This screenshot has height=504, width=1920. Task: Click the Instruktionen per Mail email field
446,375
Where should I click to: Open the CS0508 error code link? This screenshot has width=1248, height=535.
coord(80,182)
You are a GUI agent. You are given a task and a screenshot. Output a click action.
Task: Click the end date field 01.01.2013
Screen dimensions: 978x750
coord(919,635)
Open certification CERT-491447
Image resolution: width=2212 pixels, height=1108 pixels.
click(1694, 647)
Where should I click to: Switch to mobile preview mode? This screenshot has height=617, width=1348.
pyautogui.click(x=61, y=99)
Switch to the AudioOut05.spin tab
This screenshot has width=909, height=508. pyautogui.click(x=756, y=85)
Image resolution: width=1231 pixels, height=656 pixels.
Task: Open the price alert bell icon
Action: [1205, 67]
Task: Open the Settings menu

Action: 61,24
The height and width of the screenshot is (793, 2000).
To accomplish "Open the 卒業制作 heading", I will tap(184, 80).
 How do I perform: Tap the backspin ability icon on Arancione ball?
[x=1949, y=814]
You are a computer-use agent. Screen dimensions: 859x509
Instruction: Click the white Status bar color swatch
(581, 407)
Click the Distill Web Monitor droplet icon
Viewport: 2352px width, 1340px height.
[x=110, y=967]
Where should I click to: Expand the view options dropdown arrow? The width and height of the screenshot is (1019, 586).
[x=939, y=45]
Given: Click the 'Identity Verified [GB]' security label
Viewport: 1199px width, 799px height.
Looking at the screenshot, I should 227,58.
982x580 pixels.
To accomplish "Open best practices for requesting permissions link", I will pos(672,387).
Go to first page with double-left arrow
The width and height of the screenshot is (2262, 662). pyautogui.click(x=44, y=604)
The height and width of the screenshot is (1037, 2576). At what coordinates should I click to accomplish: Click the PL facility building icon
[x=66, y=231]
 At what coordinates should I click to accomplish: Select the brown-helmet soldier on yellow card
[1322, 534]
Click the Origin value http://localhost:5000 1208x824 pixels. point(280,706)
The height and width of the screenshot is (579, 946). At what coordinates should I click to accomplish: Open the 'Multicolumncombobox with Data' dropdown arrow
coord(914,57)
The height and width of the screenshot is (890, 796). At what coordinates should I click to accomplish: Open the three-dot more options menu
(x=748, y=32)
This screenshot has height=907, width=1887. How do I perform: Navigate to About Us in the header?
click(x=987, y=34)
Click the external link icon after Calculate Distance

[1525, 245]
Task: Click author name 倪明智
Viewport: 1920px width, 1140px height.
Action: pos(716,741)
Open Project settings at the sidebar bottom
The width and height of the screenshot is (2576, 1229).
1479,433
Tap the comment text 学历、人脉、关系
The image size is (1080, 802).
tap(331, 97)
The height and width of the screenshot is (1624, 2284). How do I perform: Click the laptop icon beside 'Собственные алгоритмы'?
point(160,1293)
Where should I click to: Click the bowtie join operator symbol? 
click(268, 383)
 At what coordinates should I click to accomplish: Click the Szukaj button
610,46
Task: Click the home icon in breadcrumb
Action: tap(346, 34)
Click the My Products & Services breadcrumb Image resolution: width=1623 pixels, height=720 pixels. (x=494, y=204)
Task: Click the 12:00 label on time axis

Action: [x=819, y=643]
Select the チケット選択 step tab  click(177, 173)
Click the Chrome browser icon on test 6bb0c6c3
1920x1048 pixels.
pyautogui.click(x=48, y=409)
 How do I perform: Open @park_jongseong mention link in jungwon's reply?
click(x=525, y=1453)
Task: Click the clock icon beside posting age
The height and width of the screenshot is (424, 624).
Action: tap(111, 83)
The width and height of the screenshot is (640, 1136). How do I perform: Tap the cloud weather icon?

--------

## Given task
Copy out the records again word for word, beginning at the line that contains "Open Project settings at the sidebar bottom" and stopping after the line that contains "pyautogui.click(x=48, y=409)".

## Response to the task
Open Project settings at the sidebar bottom
The width and height of the screenshot is (2576, 1229).
1479,433
Tap the comment text 学历、人脉、关系
The image size is (1080, 802).
tap(331, 97)
The height and width of the screenshot is (1624, 2284). How do I perform: Click the laptop icon beside 'Собственные алгоритмы'?
point(160,1293)
Where should I click to: Click the bowtie join operator symbol? 
click(268, 383)
 At what coordinates should I click to accomplish: Click the Szukaj button
610,46
Task: Click the home icon in breadcrumb
Action: tap(346, 34)
Click the My Products & Services breadcrumb Image resolution: width=1623 pixels, height=720 pixels. (x=494, y=204)
Task: Click the 12:00 label on time axis

Action: [x=819, y=643]
Select the チケット選択 step tab  click(177, 173)
Click the Chrome browser icon on test 6bb0c6c3
1920x1048 pixels.
pyautogui.click(x=48, y=409)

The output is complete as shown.